Padre Samir: la fuga dei cristiani dal Medio Oriente pone a rischio diritti e libertà
fondamentali
Diminuiscono i cristiani in Medio Oriente. Se all’inizio del secolo scorso rappresentavano
il 20% della popolazione, oggi, nei diversi Paesi dell’area asiatica sud-occidentale,
oscillano al massimo fino al 10 per cento. I cristiani migrano dal Medio Oriente per
le difficoltà in cui si sono trovati in seguito ai recenti conflitti. A Gerusalemme
e a Nazaret sono ormai il 2%, mentre la nazione con il maggior numero di cristiani
resta il Libano. Se ne contano approssimativamente il 35%, ma in diminuzione rispetto
a qualche anno fa. Tiziana Campisi ha chiesto a padre Samir Khalil Samir,
esperto di questioni mediorientali, come spiegare questi dati analizzando la convivenza
tra musulmani e cristiani:
R. - Quasi sempre
ci sono stati dei disagi. Ciò che viviamo oggi in tutto il mondo islamico è una continua
radicalizzazione della protesta contro il potere mondiale che si definisce come Occidente
- e l’Occidente è visto dai musulmani come cristiano, anche se è sempre più scristianizzato
- e ciò ha avuto delle ripercussioni sui cristiani locali.
D. – Che vuoto
hanno lasciato i cristiani nelle nazioni dalle quali si sono allontanati?
R.
– Più i cristiani lasciano il Paese, più i cristiani diventano un’esigua minoranza,
più alcuni principi della modernità, come ad esempio i diritti umani, vengono a cadere.

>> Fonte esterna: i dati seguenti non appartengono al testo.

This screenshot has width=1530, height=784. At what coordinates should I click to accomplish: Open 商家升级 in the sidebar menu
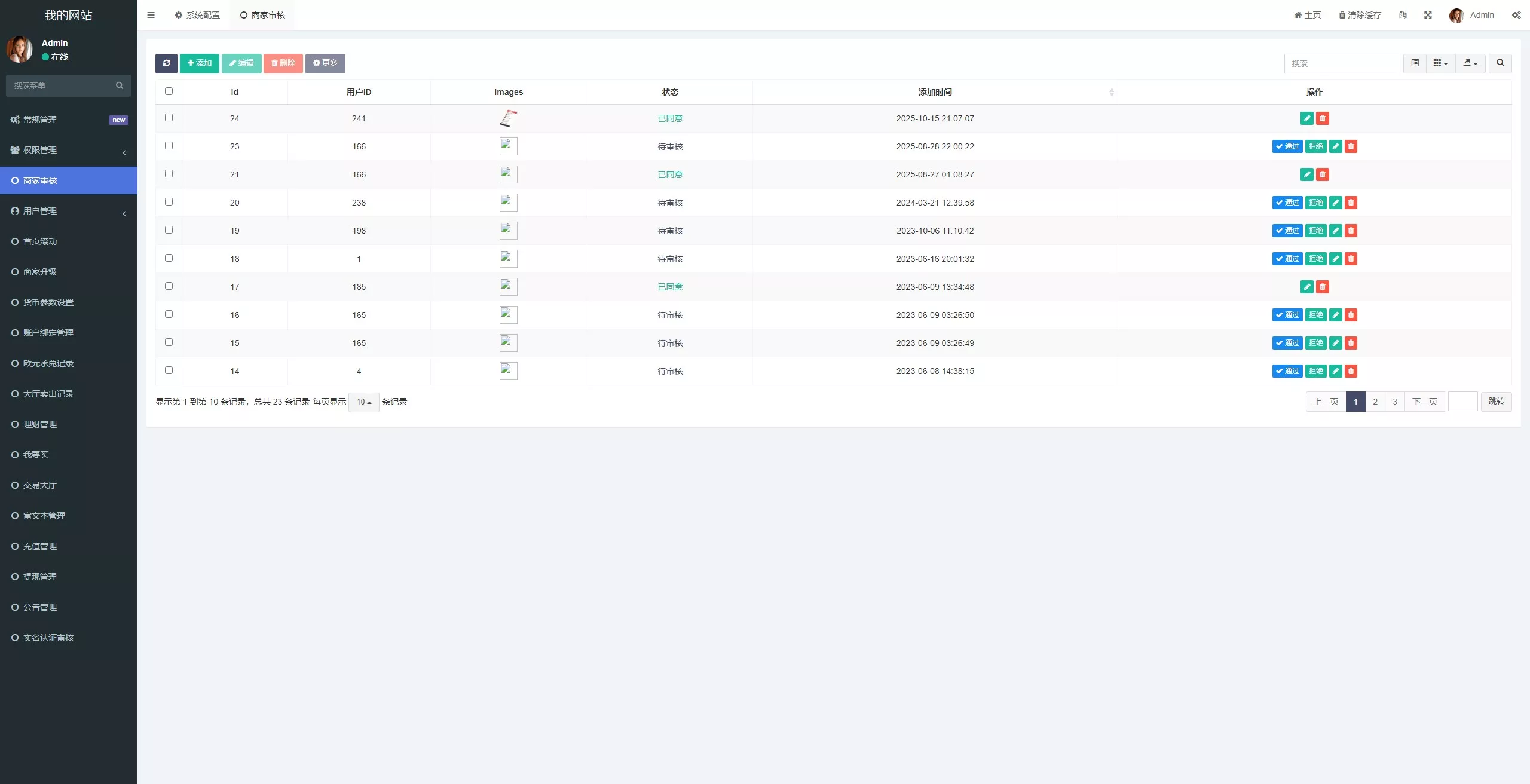(40, 272)
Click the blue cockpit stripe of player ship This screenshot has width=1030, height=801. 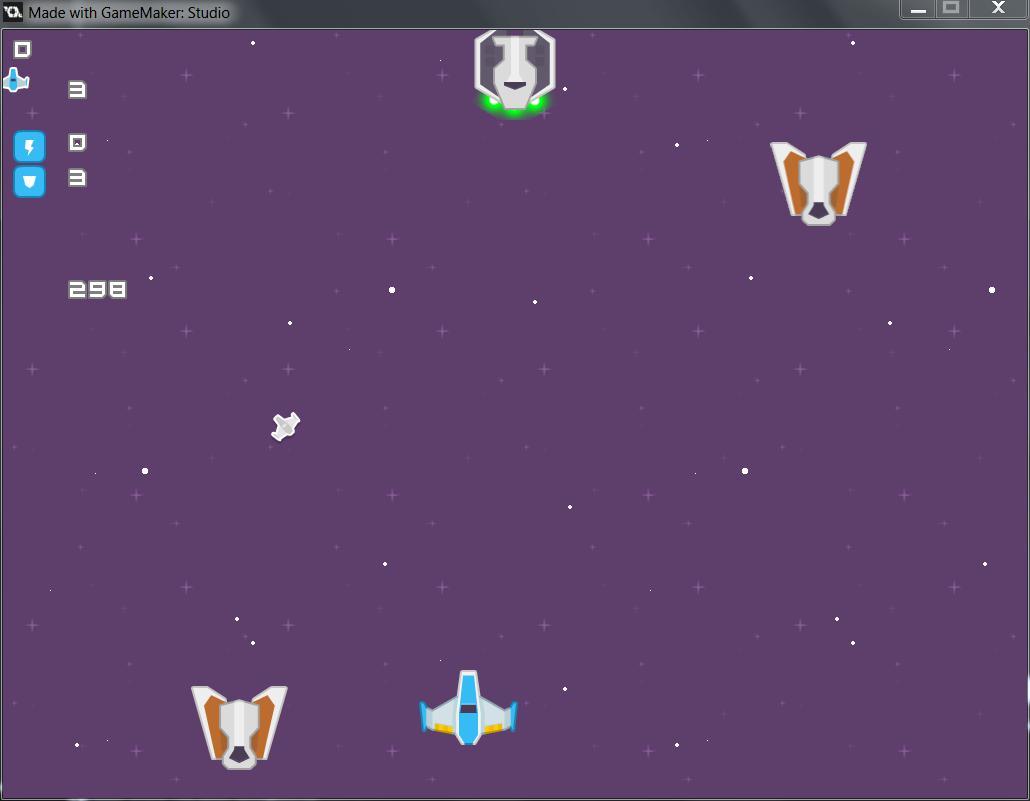(x=468, y=692)
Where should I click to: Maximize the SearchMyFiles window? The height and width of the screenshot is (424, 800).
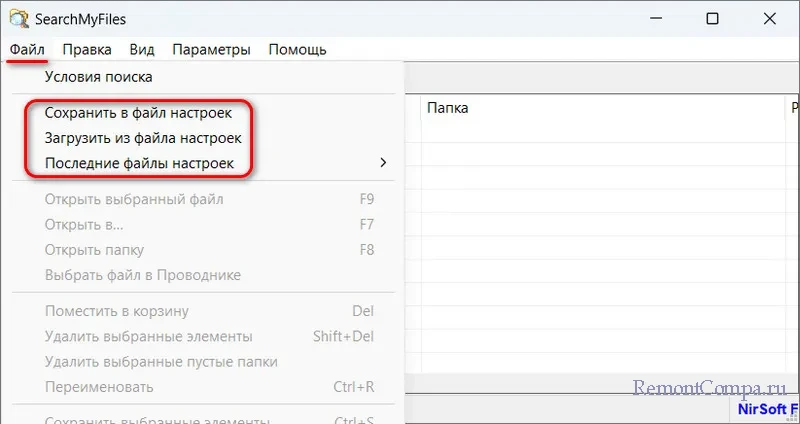tap(712, 19)
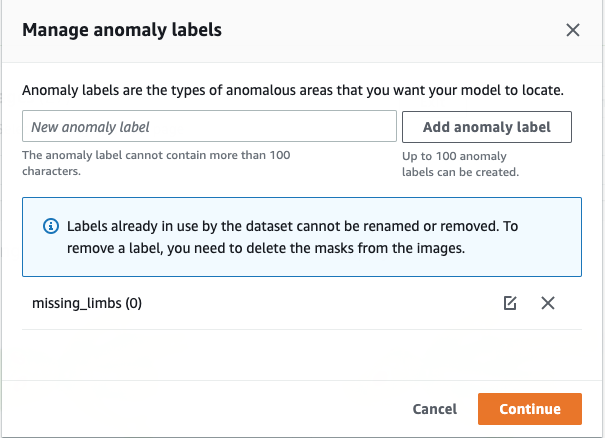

Con la diminuzione degli elementi cristiani, si fa un passo indietro nell’economia
ma, ancor di più nella politica, e soprattutto in tutto ciò che è legato ai diritti
umani: la situazione della donna, la libertà religiosa, la libertà tout court, il
progresso sociale, i diritti sociali per i più poveri e i deboli. Anche per questo
motivo sentiamo tra i musulmani - intellettuali e non solo, politici e anche gente
di media cultura - dire: “Per favore, non andatevene! Rimanete! Abbiamo vissuto insieme
per secoli!”. Questo è quello che si sente dire.
D. – Secondo lei quale equilibrio
potrebbe far funzionare società multietniche e multireligiose? R. – Penso che
prima di tutto l’unica via sia quella di vedere la diversità come una ricchezza e
non come un impoverimento. Questo è il primo principio che la storia ha dimostrato:
laddove le nazioni accettano di vivere in molteplicità, queste sono nazioni più progredite.
La multiculturalità attuale non corrisponde alla nostra multiculturalità che ha secoli
di vita; questo è il primo punto. Seguendo questa linea, accettare che ci siano dei
principi comuni, dunque una Costituzione che dia la parità a tutti, riconoscendo delle
varietà culturali o strutturali qua e là. Ciò che i cristiani desiderano è un sistema
che non faccia discriminazione basata sulla religione e non faccia nessuna discriminazione.
Siamo in una fase del mondo arabo molto delicata, difficile. Si tratta di passare
da un mondo dittatoriale che non ha praticato la democrazia, ad un mondo democratico
che cerca di riconoscere il valore di ogni persona umana nell’assoluto.